Shows.
Curated displays, vendor rows, and ticketed weekends where the cars stand still and the people walk slow. From museum lawn concours to convention-hall showcases, the moments when LA car culture goes formal.
What to expect
Shows are the high-production end of LA car culture. Unlike a cars & coffee (parking lot, free, drop-in), a show has a venue, a ticket, a layout, and a roster of cars that the organizers picked or invited. The pace is different: you walk instead of leaning on a coffee cup, you read placards, you see what the build community is doing at scale.
What you’re paying for:curation. A show host has spent months deciding which cars get a spot. That filter is the value. At a good show, every car in front of you got there because someone with taste said yes.

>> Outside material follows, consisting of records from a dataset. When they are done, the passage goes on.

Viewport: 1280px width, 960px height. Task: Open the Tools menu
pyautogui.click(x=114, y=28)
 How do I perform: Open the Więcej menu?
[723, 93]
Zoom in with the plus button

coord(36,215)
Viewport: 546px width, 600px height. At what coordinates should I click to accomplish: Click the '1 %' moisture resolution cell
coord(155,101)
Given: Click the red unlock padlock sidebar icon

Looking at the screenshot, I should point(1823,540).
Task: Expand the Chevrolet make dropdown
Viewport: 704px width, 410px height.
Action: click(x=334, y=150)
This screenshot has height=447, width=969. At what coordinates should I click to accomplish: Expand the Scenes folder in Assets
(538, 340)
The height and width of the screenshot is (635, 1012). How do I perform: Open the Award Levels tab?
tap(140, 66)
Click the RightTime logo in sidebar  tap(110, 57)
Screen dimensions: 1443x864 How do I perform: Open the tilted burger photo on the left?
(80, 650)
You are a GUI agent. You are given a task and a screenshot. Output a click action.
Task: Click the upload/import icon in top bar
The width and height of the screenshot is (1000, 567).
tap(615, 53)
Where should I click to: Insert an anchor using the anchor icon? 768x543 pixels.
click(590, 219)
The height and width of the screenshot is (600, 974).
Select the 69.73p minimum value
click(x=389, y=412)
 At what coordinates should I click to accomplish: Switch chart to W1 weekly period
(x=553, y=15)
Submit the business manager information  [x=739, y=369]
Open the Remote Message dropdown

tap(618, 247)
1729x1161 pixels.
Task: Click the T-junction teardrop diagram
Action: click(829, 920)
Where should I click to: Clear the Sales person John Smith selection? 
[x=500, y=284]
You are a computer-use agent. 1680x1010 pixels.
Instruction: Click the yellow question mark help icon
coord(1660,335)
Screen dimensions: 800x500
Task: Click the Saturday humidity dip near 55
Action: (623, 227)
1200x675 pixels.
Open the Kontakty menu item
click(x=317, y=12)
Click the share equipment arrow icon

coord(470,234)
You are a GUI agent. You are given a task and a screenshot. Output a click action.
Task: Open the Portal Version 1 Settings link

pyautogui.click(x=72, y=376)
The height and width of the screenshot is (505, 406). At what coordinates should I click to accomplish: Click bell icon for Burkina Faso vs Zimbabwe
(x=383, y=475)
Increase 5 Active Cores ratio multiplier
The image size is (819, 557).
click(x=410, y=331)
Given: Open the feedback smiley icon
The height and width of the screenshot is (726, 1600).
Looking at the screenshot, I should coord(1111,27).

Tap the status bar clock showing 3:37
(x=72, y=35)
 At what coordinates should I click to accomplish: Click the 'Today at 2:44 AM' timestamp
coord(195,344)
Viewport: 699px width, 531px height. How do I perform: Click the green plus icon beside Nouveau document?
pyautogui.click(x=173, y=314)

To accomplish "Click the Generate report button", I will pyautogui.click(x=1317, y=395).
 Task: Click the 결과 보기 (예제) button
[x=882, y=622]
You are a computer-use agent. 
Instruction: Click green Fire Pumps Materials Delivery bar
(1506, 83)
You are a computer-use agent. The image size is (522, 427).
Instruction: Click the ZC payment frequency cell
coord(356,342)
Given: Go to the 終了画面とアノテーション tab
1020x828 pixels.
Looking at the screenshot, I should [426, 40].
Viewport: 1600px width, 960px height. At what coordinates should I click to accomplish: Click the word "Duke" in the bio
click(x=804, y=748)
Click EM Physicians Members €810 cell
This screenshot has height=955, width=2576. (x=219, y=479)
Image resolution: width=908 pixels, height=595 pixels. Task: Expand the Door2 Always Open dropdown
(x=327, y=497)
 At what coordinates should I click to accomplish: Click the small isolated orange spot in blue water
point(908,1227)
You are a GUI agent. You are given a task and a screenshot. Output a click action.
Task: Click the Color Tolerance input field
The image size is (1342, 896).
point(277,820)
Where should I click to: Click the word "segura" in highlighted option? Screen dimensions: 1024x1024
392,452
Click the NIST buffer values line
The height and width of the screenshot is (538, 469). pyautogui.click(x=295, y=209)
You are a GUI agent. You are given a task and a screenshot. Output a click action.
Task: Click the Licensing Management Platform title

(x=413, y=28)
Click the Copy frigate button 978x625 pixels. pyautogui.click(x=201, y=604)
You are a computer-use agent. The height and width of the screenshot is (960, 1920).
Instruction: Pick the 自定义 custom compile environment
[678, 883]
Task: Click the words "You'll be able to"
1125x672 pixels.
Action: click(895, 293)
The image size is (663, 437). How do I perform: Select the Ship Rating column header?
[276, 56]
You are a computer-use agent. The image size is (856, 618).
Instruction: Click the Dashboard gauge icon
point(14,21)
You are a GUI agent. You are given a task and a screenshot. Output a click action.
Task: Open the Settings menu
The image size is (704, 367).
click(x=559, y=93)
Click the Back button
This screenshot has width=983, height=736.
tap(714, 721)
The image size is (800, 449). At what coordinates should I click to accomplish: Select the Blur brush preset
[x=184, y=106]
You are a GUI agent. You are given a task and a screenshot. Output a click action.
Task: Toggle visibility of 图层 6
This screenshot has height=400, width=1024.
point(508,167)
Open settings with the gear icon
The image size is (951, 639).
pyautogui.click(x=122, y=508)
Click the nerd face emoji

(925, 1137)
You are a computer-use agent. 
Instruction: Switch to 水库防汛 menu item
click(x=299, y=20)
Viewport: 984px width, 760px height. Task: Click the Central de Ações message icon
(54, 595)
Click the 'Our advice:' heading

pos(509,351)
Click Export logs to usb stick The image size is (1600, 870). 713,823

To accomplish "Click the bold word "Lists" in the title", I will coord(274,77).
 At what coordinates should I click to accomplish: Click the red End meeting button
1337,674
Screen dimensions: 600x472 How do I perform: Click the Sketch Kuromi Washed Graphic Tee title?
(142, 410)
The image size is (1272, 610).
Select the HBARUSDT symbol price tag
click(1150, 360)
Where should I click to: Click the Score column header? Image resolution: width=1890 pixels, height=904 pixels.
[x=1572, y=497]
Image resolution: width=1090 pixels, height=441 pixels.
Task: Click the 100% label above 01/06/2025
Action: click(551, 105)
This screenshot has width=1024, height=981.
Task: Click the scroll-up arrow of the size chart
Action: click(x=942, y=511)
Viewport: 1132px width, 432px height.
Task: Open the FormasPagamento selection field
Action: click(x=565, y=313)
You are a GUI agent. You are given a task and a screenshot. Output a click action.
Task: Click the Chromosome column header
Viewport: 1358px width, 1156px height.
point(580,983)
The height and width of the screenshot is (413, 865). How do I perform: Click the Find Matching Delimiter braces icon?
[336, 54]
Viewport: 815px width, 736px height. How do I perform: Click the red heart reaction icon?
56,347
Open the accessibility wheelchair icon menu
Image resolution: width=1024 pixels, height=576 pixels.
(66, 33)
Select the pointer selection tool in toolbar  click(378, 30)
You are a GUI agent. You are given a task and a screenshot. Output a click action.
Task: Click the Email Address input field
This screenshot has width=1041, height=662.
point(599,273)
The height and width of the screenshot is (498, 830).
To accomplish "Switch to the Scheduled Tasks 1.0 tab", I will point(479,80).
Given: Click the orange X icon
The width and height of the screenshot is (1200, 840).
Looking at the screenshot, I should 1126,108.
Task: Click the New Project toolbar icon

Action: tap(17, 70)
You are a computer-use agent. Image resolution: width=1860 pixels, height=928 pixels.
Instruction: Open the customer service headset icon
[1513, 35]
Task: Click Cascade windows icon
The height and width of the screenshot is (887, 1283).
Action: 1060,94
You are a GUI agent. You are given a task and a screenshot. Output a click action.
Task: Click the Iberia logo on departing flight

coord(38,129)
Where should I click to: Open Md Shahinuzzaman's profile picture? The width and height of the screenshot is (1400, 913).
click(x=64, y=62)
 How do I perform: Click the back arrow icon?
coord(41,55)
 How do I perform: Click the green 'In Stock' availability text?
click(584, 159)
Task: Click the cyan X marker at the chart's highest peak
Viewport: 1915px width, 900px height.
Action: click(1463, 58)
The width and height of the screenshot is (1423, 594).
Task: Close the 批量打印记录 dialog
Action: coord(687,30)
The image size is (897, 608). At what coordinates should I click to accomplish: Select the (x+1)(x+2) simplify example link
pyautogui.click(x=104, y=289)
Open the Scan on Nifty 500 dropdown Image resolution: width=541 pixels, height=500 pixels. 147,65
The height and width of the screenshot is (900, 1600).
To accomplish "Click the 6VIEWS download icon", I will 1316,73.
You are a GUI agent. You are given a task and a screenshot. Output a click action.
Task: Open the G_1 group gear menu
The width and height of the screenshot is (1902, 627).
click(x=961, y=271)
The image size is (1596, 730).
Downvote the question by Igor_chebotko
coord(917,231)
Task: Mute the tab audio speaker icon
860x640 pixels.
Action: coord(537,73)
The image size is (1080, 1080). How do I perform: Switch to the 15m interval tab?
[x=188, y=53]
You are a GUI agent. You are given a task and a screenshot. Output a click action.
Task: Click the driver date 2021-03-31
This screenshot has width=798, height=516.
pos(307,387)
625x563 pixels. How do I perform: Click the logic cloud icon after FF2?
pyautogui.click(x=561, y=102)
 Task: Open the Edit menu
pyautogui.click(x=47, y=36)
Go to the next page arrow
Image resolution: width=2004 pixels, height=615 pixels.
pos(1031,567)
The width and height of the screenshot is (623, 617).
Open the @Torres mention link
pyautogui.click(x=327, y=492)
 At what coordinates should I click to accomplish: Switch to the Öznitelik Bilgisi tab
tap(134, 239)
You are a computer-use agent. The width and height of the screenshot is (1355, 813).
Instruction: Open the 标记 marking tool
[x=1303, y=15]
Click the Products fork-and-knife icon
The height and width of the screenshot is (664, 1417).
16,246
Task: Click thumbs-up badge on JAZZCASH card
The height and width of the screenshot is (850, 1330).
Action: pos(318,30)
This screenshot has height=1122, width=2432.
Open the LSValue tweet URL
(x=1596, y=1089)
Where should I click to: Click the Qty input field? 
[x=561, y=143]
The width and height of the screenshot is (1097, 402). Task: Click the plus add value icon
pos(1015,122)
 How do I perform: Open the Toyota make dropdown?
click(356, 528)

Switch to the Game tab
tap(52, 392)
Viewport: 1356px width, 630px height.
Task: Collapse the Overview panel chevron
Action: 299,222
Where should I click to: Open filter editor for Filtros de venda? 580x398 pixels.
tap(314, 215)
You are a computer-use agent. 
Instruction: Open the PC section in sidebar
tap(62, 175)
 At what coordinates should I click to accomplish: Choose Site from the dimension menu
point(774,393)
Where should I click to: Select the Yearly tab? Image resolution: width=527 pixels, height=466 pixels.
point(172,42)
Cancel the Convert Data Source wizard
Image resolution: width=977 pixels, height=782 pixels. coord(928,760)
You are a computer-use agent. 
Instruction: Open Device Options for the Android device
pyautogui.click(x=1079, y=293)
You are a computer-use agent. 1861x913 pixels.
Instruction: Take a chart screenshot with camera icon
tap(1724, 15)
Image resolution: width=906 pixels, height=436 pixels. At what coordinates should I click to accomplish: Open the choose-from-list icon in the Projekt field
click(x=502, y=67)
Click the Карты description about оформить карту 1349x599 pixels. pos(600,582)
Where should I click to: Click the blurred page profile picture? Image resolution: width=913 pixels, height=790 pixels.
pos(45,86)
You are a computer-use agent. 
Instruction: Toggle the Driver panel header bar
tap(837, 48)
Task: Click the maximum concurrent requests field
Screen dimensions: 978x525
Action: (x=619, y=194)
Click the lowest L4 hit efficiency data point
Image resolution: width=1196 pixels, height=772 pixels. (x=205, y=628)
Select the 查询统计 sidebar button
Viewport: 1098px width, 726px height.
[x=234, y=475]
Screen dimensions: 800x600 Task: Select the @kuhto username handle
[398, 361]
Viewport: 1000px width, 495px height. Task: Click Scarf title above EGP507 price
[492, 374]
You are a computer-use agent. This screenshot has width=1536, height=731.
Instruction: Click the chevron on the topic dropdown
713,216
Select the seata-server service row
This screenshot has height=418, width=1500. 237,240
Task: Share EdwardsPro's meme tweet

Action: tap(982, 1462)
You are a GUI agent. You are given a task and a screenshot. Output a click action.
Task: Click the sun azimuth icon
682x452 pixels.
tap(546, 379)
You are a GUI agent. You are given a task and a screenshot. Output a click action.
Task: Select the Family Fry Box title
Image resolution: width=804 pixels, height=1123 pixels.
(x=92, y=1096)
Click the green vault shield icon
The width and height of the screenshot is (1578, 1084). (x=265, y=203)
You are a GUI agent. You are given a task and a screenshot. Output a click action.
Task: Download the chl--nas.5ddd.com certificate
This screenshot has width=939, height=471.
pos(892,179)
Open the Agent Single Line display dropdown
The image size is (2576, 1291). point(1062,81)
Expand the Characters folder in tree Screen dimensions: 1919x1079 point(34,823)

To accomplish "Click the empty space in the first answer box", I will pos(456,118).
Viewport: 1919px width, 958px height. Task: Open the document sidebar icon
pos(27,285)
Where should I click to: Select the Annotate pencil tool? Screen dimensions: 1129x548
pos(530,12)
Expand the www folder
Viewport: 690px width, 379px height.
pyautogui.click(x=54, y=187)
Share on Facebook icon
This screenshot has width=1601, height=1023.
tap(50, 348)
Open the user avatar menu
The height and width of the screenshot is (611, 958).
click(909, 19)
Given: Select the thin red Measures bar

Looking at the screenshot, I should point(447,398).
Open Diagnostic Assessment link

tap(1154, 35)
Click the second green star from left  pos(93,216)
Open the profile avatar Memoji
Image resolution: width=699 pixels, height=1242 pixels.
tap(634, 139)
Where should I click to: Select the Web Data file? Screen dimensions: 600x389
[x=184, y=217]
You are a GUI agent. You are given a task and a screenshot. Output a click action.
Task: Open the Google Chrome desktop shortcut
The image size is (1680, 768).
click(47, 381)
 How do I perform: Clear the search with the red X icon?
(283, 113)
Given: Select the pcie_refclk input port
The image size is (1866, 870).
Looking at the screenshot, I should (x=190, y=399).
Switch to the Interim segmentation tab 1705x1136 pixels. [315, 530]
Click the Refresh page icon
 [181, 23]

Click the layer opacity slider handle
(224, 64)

Concours d’Elegance is the apex of this; museum events and convention-hall showcases are the working ladder beneath.
How to do it well:arrive early (the cars are cleanest before the crowd arrives), bring water and a hat (shows run hours; LA sun is real), don’t touch anyone’s car (universal rule), and tip the parking attendants if there are any. If a show has a Best in Class judging window, stay for it. That’s when the owners are most likely to talk about their build.
Some shows are annual fixtures (Petersen’s lawn events, LACC’s convention shows); some are one-off pop-ups tied to a brand launch or a film. The list above is pulled from the events Pullup has verified are actually happening.